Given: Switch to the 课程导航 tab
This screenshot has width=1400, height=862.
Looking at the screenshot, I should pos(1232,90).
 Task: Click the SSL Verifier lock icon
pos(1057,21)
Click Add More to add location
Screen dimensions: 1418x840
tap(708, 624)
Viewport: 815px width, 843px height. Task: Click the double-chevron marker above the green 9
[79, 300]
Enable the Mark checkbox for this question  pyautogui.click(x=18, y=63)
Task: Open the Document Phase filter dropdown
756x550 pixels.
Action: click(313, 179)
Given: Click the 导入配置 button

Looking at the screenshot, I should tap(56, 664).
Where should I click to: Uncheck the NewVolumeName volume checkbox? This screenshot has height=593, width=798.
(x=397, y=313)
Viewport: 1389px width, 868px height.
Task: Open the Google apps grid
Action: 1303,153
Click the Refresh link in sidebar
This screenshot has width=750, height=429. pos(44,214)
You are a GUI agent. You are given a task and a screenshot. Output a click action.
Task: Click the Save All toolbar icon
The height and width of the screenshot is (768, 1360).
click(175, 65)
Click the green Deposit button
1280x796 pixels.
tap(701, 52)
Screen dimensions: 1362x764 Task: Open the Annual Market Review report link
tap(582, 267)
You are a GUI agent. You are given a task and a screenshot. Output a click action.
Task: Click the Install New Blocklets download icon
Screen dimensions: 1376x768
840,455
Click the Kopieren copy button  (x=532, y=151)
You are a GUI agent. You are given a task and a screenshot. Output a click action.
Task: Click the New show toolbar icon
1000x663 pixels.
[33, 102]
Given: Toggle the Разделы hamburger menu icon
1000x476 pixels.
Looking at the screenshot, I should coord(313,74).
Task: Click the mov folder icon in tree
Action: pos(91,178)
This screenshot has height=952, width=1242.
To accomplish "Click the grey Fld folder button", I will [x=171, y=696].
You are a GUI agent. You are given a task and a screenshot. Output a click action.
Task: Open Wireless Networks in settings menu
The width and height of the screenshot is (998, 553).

Problem statement.
Each line above must be printed exactly as it appears.

Response box.
Given: Switch to the 课程导航 tab
This screenshot has width=1400, height=862.
Looking at the screenshot, I should pos(1232,90).
 Task: Click the SSL Verifier lock icon
pos(1057,21)
Click Add More to add location
Screen dimensions: 1418x840
tap(708, 624)
Viewport: 815px width, 843px height. Task: Click the double-chevron marker above the green 9
[79, 300]
Enable the Mark checkbox for this question  pyautogui.click(x=18, y=63)
Task: Open the Document Phase filter dropdown
756x550 pixels.
Action: click(313, 179)
Given: Click the 导入配置 button

Looking at the screenshot, I should tap(56, 664).
Where should I click to: Uncheck the NewVolumeName volume checkbox? This screenshot has height=593, width=798.
(x=397, y=313)
Viewport: 1389px width, 868px height.
Task: Open the Google apps grid
Action: 1303,153
Click the Refresh link in sidebar
This screenshot has width=750, height=429. pos(44,214)
You are a GUI agent. You are given a task and a screenshot. Output a click action.
Task: Click the Save All toolbar icon
The height and width of the screenshot is (768, 1360).
click(175, 65)
Click the green Deposit button
1280x796 pixels.
tap(701, 52)
Screen dimensions: 1362x764 Task: Open the Annual Market Review report link
tap(582, 267)
You are a GUI agent. You are given a task and a screenshot. Output a click action.
Task: Click the Install New Blocklets download icon
Screen dimensions: 1376x768
840,455
Click the Kopieren copy button  (x=532, y=151)
You are a GUI agent. You are given a task and a screenshot. Output a click action.
Task: Click the New show toolbar icon
1000x663 pixels.
[33, 102]
Given: Toggle the Разделы hamburger menu icon
1000x476 pixels.
Looking at the screenshot, I should coord(313,74).
Task: Click the mov folder icon in tree
Action: pos(91,178)
This screenshot has height=952, width=1242.
To accomplish "Click the grey Fld folder button", I will [x=171, y=696].
You are a GUI agent. You are given a task and a screenshot. Output a click action.
Task: Open Wireless Networks in settings menu
The width and height of the screenshot is (998, 553).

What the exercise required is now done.